9.2 C
New York
Saturday, April 20, 2024

Apo Six: After 12 Years, Policemen Sentenced To Death For Killing Igbo Traders

Must read

A trial that lasted almost 12 years reached a milestone on Thursday when Justice Ishaq Bello of the FCT High Court, Abuja, sentenced two police officers, Ezekiel Acheneje and Emmanuel Baba, to death ‎for killing two of the six Igbo traders in Apo, Abuja on June 8, 2005.

The two policemen were found guilty of killing Augustina Arebu ‎and Anthony Nwokike.

However, three other police officers, including a then deputy commissioner of police — Danjuma Ibrahim, Nicholas Zakaria, and Sadiq Salami — were set free, discharged and acquitted by the court for want of evidence.

A sixth accused police officer, Othman Abdulsalam, has been at large since the case started and had no legal representation.

Delivering judgement in a nine-count criminal charge brought by the federal government against the police officers, Mr. Bello said the court had no option than to convict the two men on account of their own confessional statements that they shot the two traders based on instruction from superior officers.

Mr. Bello said the action of the two police officers was callous and barbaric because by law, they were supposed to preserve the lives of innocent citizens.

The judge further said that their action was condemnable because there was no evidence that the two traders did anything to constitute threat to police at the time they were shot dead.

Justice Bello said that the killing of the two traders was particularly painful because they were arrested by members of the public alive and handed over to the police only for the same police, to take laws into their hands by summarily executing them.

The judge discountenanced the retraction of the confessional statements during the trial by the two convicts.

He described the retraction as an afterthought, because the statements by the convicted police officers were outright confessional.

Apo Six
The Apo Six
The Apo Six Killing

The case centred on the alleged extra-judicial killing of five young auto-spare parts dealers in Apo, a satellite town in Abuja, and a young woman, by police officers on the night of June 7, 2005.

The victims, Ekene Isaac Mgbe, Ifeanyi Ozor, Chinedu Meniru, Paulinus Ogbonna, Anthony Nwokike, and Augustina Arebu, were said to be returning from a night club when they were stopped at a police checkpoint.

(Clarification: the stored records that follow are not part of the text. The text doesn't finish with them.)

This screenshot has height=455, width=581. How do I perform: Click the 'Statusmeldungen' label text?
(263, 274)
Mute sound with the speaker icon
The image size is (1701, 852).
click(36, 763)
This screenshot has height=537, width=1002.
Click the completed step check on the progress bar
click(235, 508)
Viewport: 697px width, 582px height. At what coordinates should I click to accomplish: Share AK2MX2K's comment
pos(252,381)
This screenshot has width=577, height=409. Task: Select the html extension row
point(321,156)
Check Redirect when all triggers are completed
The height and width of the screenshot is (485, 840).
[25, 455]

The police had claimed that the victims, aged between 21 and 25 years, were members of an armed robbery gang that had opened fire on the officers when accosted at the checkpoint.

But a judicial panel of inquiry set up by former President Olusegun Obasanjo found the police account to be false and recommended the trial of the six officers for extra-judicial killings.

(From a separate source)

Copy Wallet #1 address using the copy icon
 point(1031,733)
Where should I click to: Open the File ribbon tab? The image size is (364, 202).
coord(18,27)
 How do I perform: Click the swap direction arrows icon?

The indicted officers are Danjuma Ibrahim, Othman Abdulsalami (now at large), Nicholas Zakaria, Ezekiel Acheneje, Baba Emmanuel, and Sadiq Salami. The defendants had pleaded not guilty to the charges.

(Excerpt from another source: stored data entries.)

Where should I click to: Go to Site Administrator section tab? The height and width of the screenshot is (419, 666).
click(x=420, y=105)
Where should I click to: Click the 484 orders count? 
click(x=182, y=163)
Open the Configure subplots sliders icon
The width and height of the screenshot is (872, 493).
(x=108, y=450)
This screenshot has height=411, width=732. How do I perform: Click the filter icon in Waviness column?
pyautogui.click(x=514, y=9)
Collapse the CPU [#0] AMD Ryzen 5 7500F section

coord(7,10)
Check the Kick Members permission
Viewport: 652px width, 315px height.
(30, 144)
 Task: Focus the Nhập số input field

But 12 years later, the trial continued to drag on in court.

The five officers accused of the killings and eight other police witnesses eventually testified before the panel of inquiry that Danjuma Ibrahim, the most senior of the accused officers, had allegedly ordered the killings of the youth.

According to the report of the panel, the victims were at a nightclub located at Gimbiya Street, Area 11, in Abuja that night of June 7, 2005 when they had a face-off with Mr. Ibrahim after the only female among the victims, Augustina Arebu, allegedly turned down romantic advances of the senior police officer.

Mr. Ibrahim had allegedly stormed out of the night club to a police checkpoint at the end of the street and told the officers on duty that he had sited a group of armed robbers in the area.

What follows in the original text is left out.